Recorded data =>
______________________________

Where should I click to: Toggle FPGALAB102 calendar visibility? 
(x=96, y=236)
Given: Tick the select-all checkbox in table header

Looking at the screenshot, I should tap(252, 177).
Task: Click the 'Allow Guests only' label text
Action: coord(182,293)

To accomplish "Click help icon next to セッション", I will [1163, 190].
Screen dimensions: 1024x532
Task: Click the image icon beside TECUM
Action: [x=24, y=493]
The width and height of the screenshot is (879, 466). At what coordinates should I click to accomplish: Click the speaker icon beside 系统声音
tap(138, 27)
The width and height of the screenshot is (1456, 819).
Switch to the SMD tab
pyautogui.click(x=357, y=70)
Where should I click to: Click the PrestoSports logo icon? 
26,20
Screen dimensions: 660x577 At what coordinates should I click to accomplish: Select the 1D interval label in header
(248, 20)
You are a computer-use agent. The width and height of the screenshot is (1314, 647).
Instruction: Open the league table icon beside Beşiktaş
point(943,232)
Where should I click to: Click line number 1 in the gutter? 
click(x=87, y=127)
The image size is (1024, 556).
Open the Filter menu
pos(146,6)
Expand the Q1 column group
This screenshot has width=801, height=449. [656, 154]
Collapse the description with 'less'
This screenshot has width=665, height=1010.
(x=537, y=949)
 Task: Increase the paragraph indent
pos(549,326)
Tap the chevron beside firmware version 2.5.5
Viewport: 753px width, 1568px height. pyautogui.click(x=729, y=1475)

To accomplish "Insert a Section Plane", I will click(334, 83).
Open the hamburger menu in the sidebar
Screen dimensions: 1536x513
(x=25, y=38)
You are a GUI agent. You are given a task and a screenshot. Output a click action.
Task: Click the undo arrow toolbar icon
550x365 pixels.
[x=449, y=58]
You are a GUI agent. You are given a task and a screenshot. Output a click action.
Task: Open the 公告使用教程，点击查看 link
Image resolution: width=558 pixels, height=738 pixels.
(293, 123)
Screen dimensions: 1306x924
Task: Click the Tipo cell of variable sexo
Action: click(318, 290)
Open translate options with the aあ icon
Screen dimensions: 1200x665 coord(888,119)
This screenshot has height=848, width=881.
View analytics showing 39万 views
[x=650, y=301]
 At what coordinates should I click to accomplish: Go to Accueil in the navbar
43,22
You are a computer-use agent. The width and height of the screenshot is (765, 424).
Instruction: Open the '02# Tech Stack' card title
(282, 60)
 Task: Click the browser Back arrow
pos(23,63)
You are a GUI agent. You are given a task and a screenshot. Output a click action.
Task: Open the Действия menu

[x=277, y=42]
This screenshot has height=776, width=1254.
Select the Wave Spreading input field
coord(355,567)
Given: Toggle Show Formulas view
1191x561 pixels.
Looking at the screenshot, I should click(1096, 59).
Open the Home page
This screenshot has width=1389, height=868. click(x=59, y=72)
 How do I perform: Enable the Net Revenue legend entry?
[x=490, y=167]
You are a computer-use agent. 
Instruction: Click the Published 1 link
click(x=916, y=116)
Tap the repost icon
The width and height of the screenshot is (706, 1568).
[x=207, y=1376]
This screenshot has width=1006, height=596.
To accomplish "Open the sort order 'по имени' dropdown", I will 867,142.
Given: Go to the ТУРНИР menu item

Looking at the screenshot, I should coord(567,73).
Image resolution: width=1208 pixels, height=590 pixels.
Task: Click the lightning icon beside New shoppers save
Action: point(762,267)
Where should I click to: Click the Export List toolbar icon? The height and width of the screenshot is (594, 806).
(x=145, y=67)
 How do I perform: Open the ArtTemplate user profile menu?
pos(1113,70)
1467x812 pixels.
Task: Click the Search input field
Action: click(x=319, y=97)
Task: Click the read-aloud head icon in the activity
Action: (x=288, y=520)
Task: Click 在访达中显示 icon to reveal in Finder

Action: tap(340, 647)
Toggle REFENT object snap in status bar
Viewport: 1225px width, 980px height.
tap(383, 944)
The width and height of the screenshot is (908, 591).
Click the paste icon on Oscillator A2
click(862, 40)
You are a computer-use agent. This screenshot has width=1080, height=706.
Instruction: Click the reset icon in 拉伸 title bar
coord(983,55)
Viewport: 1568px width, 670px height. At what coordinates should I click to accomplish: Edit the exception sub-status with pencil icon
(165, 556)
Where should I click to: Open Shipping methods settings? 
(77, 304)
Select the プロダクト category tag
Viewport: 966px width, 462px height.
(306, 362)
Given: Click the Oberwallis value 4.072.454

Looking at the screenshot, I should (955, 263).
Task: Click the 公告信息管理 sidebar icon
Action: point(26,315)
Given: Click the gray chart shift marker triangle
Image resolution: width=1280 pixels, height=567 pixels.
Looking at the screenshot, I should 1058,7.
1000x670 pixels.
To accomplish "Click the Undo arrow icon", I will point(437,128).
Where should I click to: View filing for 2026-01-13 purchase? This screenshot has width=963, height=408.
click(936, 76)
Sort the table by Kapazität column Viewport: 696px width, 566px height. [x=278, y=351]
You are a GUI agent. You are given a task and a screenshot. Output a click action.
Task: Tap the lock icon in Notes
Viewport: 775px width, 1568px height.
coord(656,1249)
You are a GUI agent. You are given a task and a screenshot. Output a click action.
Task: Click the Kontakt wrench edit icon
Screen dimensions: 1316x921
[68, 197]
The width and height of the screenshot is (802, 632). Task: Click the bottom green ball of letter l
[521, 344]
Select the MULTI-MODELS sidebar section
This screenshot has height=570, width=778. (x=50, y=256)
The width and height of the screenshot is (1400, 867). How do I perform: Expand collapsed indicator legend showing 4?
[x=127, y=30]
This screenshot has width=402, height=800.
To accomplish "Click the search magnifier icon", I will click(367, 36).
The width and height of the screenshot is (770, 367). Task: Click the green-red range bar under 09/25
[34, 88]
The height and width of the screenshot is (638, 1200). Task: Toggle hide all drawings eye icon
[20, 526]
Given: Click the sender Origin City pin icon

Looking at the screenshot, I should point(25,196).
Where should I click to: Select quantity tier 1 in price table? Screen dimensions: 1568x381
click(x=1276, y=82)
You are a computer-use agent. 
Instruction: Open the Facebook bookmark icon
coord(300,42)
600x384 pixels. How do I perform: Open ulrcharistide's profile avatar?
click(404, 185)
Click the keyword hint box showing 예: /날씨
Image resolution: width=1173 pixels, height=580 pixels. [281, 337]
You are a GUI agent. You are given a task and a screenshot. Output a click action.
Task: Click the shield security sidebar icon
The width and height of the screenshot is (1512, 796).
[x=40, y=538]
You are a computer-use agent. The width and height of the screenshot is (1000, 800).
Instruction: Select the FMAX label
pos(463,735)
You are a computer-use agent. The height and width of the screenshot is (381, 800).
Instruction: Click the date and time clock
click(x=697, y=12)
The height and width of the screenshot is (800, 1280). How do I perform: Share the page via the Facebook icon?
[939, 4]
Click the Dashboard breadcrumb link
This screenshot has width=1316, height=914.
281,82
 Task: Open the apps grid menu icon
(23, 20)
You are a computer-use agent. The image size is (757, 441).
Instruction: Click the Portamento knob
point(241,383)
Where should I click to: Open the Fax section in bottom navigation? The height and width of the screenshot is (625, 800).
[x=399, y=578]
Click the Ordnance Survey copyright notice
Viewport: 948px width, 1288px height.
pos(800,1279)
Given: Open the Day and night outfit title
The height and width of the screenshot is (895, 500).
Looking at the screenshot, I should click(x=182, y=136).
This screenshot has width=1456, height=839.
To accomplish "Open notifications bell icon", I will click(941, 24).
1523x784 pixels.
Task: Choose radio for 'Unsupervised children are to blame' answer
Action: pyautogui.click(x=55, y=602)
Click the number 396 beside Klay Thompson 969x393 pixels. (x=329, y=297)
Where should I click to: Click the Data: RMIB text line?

______________________________

Collect every line of the Recorded data above that contains the string "header", treating uppercase and lowercase letters as distinct.

WORKED ANSWER =>
Given: Tick the select-all checkbox in table header
Screen dimensions: 660x577 At what coordinates should I click to accomplish: Select the 1D interval label in header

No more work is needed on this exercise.